The long-term objective is to develop technology and instrumentation for measuring the activity of single enzyme molecules that change the charge of their membrane-bound substrates, e.g. lipases, kinases and phosphatases. Combining microelectrophoresis and laser trap technologies, the field/trap apparatus uses the principle of the Millikan oil drop experiment: a silica bead coated with phospholipid bilayer replaces the oil drop and tightly focused laser beam replaces gravity. When an AC field is applied to the coated bead in a salt solution, the electrophoretic force displaces it from its equilibrium position in the laser trap. The displacement, measured with a fast quadrant diode is a proportional to the number of charged lipids (e.g. phosphatidylinositol, 4,5-biphosphate, IPI2) on the outer leaflet of the bead. When a solution containing enzyme (e.g. phospholipase C, PLC) flows past the bead, the proteins adsorb to the surface and change the charge on the bead (e.g. hydrolyze trivalent PIP2 to form the neutral lipid diacylglycerol). A prototype apparatus has been constructed to demonstrate proof-of- principle and used to study PLC-delta.

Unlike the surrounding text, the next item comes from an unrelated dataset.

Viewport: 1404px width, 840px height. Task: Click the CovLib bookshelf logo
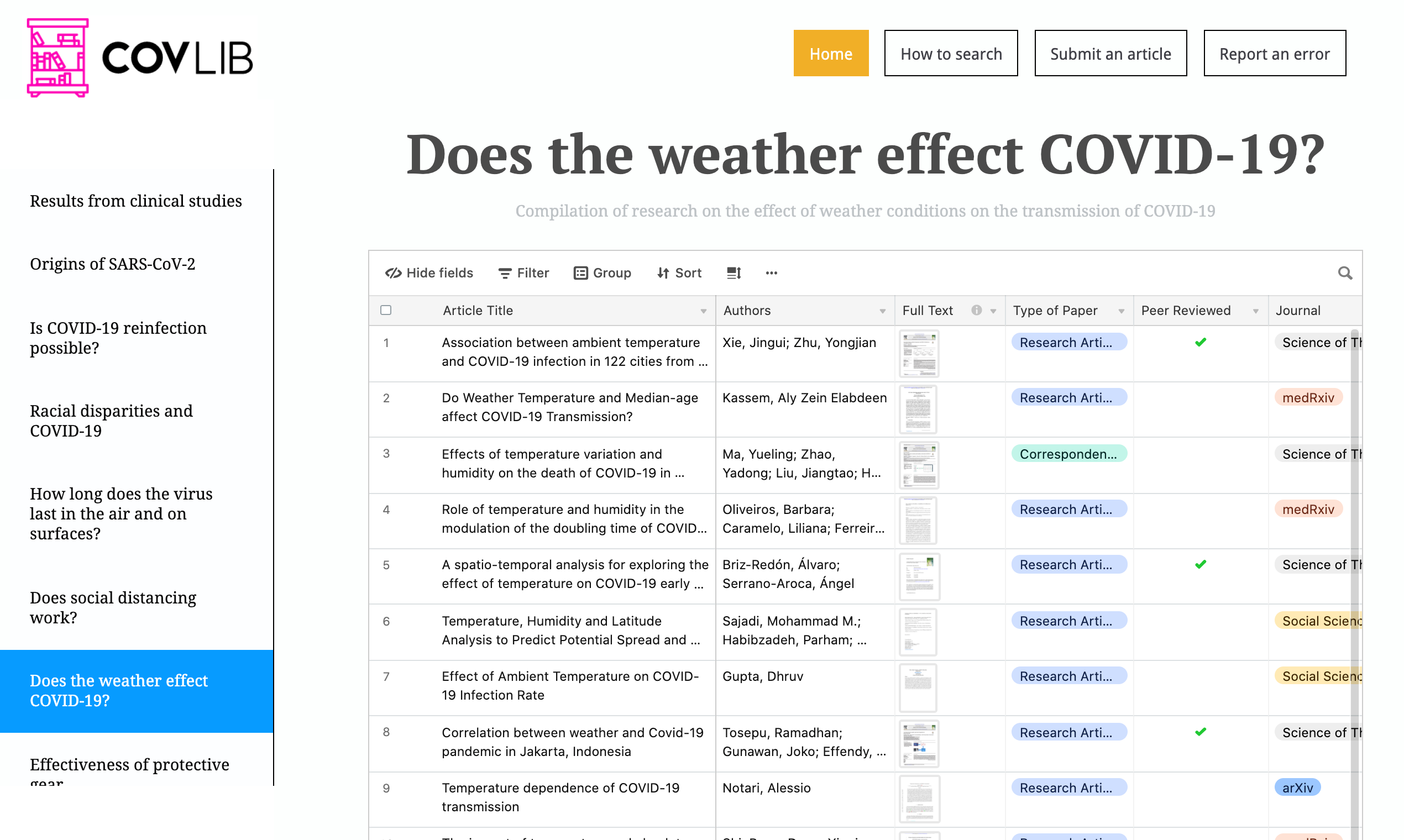[x=57, y=57]
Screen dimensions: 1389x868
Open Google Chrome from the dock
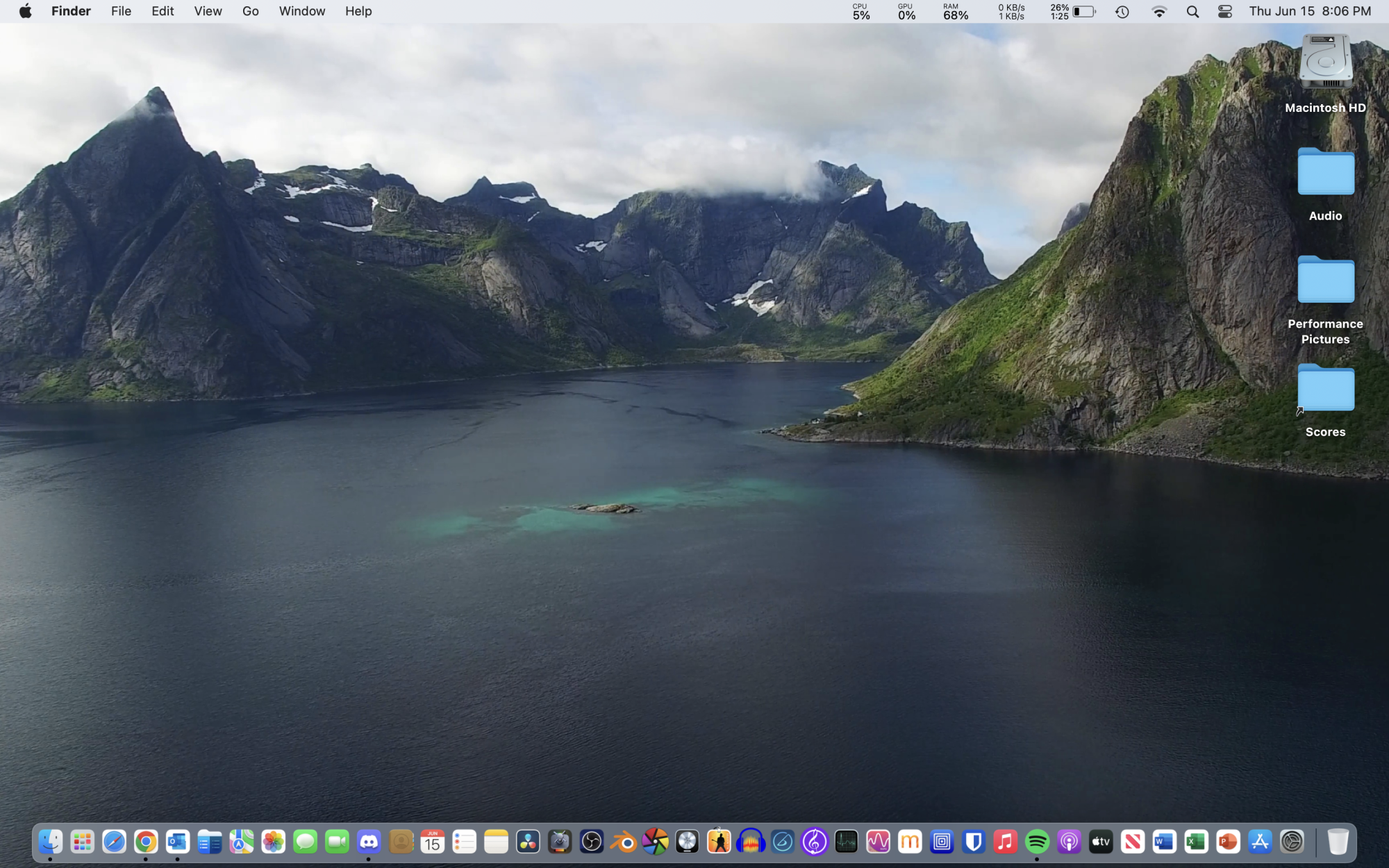point(146,842)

Specific aim 1 is to construct a new apparatus at Stony Brook that will be capable of detecting hydrolysis of 10-100 PIP2 by a single PLC on a bead, initially containing 10,000 PIP2, with a time resolution of 0.1-1.0 sec.

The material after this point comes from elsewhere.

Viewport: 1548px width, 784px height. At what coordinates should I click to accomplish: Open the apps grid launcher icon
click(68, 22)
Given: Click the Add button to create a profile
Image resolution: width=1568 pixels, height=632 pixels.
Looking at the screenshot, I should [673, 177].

Specific Aim 2 is to expand the field/trap approach by adding fluorescence correlation spectroscopy (fcs) capability, which will enable simultaneous measurement of the fluorescence signal from a single enzyme and its activity. The field/trap approach will be applied to study enzymes of great biological and medical importance: PLC-beta isoforms that produce two second messengers when activated by G proteins; the lipid kinase PI3K, which produces another class of second messengers that have been implicated in cancer; and PTEN, a lipid phosphatase that is a highly mutated clinically important tumor suppressor.